When we use our model to make predictions on the same data that was used to fit the model, we find that the MSE decreases with each additional polynomial term (as our model gets more complex). The training error is the model’s error when generating predictions from the same data that was used for training purposes. We can conclude that the training error goes down as the complexity of the model increases.


This seems like good news – when working on the training data, we can improve model performance by designing increasingly complex models.

Math Fact: given \(N\) overlapping data points, we can always find a polynomial of degree \(N-1\) that goes through all those points.

For example: there always exists a degree-4 polynomial curve that can perfectly model a dataset of 5 datapoints

However, high model complexity comes with its own set of issues. When building the vehicles models above, we trained the models on the entire dataset and then evaluated their performance on this same dataset. In reality, we are likely to instead train the model on a sample from the population, then use it to make predictions on data it didn’t encounter during training.

Let’s walk through a more realistic example. Say we are given a training dataset of just 6 datapoints and want to train a model to then make predictions on a different set of points. We may be tempted to make a highly complex model (e.g., degree 5), especially given it makes perfect predictions on the training data as clear on the left. However, as shown in the graph on the right, this model would perform horribly on the rest of the population!


The phenomenon above is called overfitting. The model effectively just memorized the training data it encountered when it was fitted, leaving it unable to generalize well to data it didn’t encounter during training.

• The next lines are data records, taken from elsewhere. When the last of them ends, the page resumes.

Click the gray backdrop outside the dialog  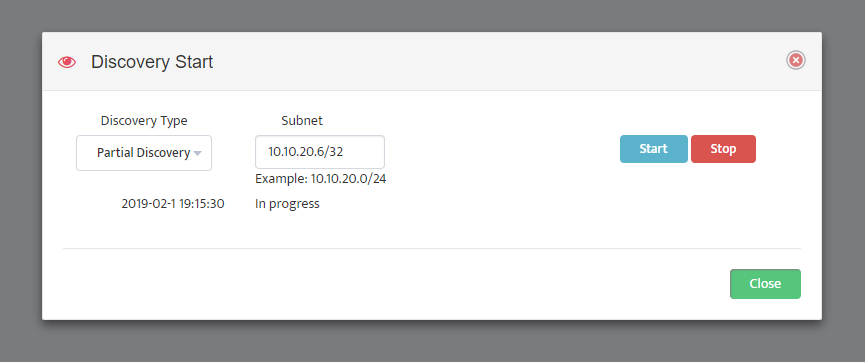pyautogui.click(x=432, y=342)
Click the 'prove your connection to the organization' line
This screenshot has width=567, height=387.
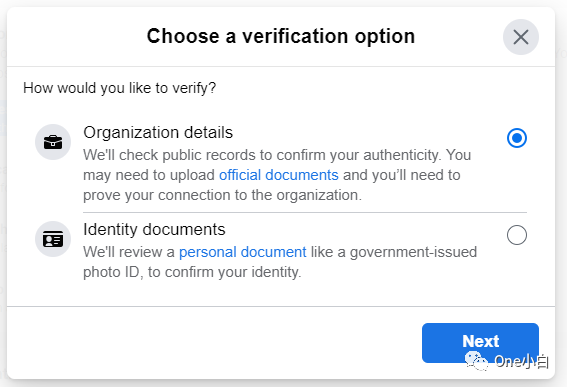click(222, 195)
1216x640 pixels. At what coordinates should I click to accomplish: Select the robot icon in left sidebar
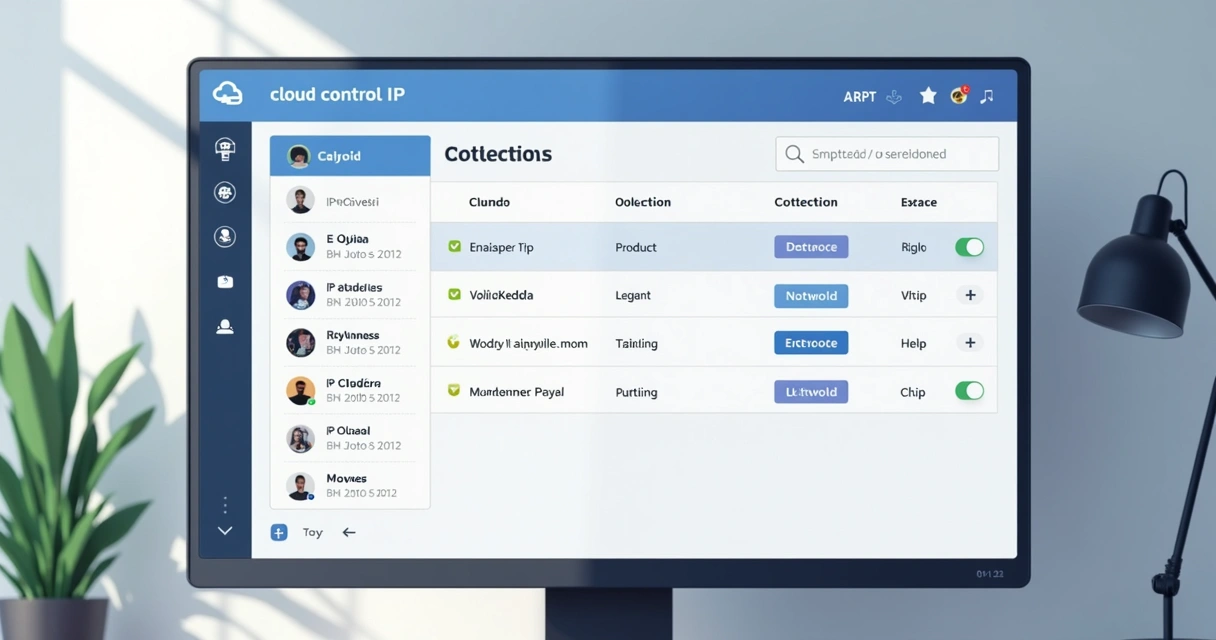[x=225, y=149]
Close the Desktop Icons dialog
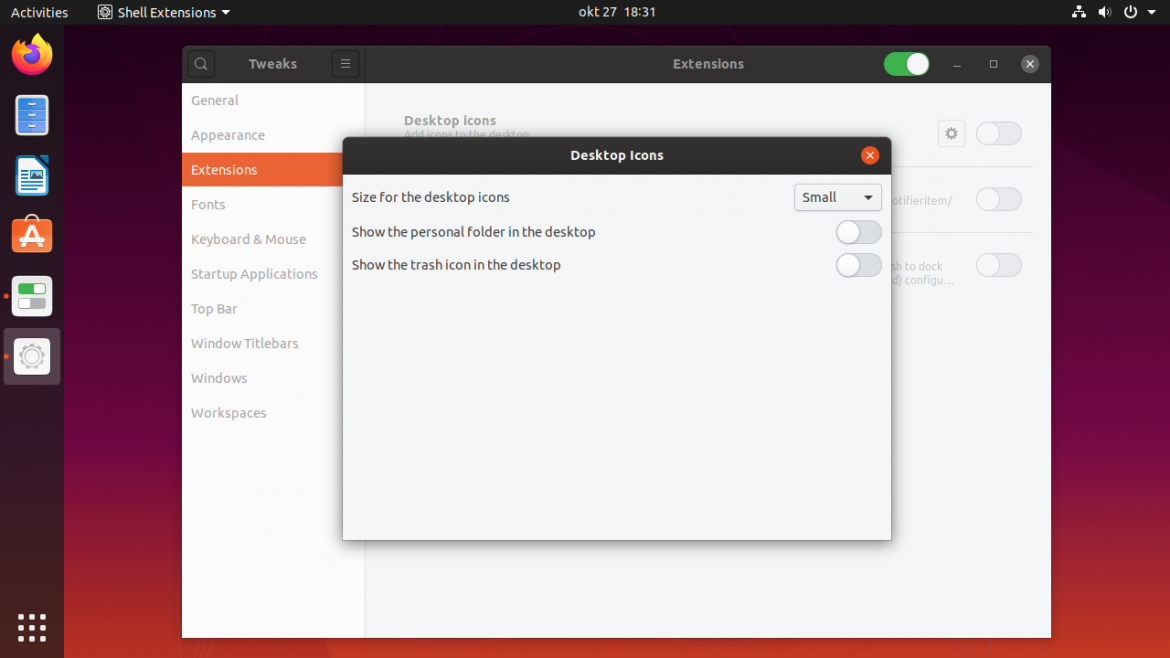This screenshot has width=1170, height=658. coord(870,155)
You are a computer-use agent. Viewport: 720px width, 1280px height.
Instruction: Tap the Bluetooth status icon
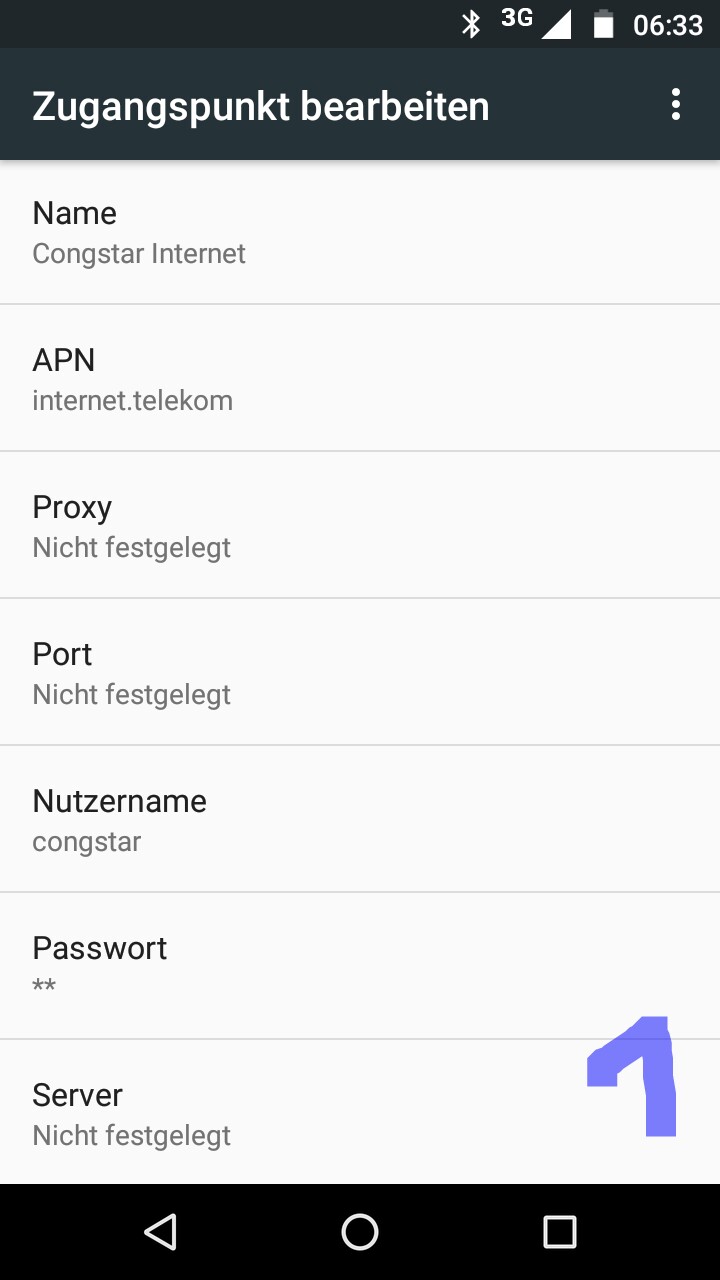[471, 24]
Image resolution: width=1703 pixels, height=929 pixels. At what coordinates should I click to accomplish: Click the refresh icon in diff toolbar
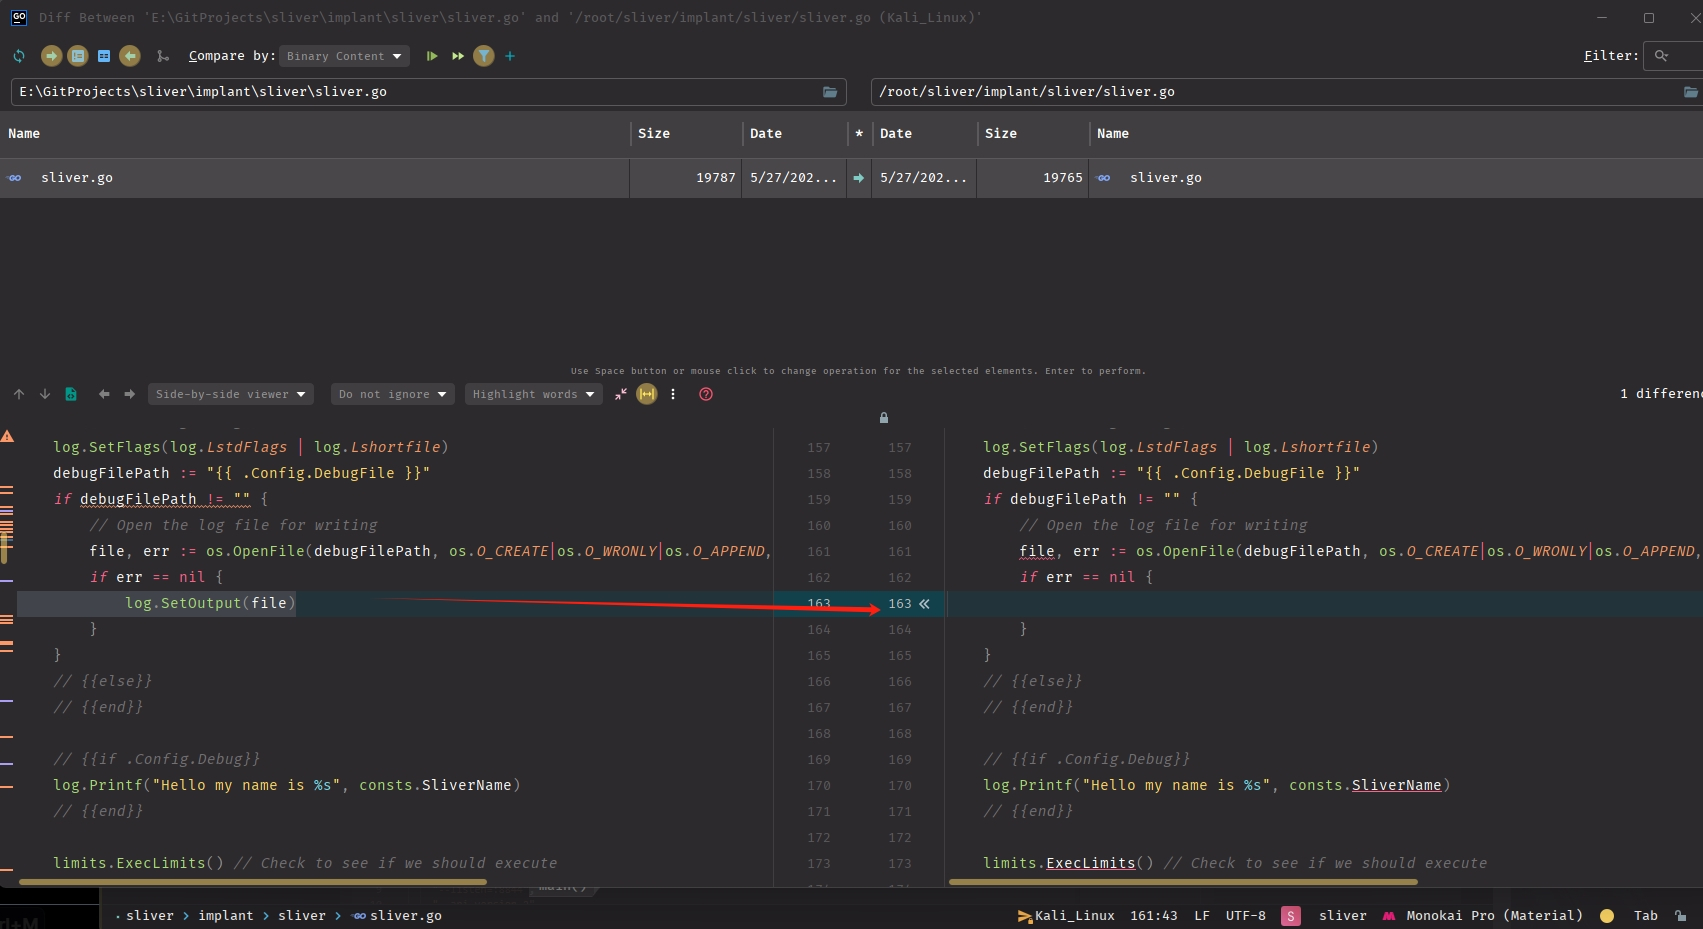19,56

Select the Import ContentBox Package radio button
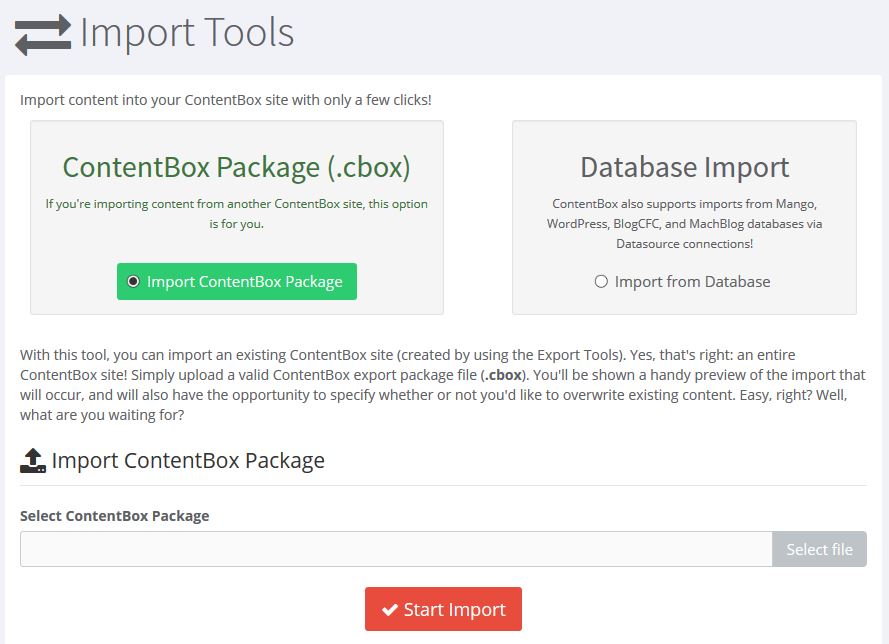134,282
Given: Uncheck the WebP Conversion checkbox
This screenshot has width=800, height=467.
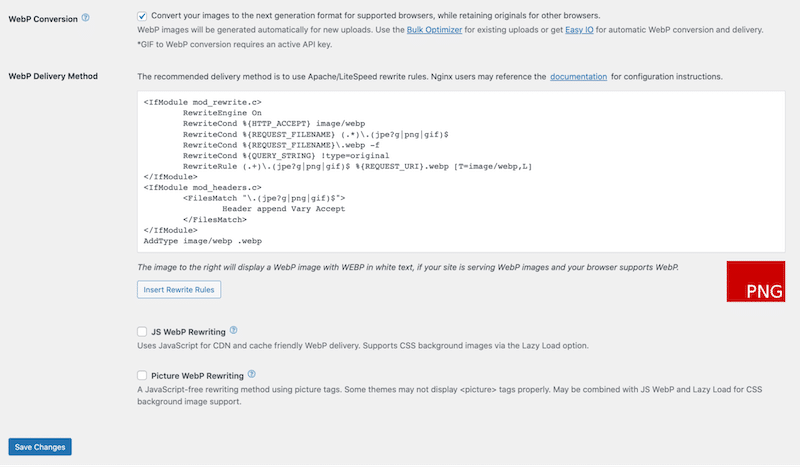Looking at the screenshot, I should (142, 17).
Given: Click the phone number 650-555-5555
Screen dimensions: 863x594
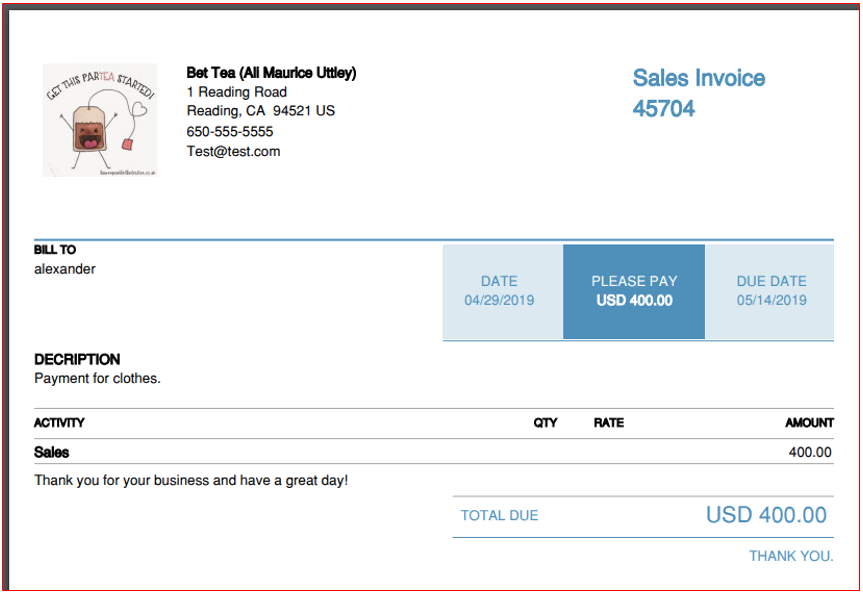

Additionally, since complex models are sensitive to the specific dataset used to train them, they have high variance. A model with high variance tends to vary more dramatically when trained on different datasets. Going back to our example above, we can see our degree-5 model varies erratically when we fit it to different samples of 6 points from vehicles.


We now face a dilemma: we know that we can decrease training error by increasing model complexity, but models that are too complex start to overfit and can’t be reapplied to new datasets due to high variance.


We can see that there is a clear trade-off that comes from the complexity of our model. As model complexity increases, the model’s error on the training data decreases. At the same time, the model’s variance tends to increase.

The takeaway here: we need to strike a balance in the complexity of our models; we want models that are generalizable to “unseen” data. A model that is too simple won’t be able to capture the key relationships between our variables of interest; a model that is too complex runs the risk of overfitting.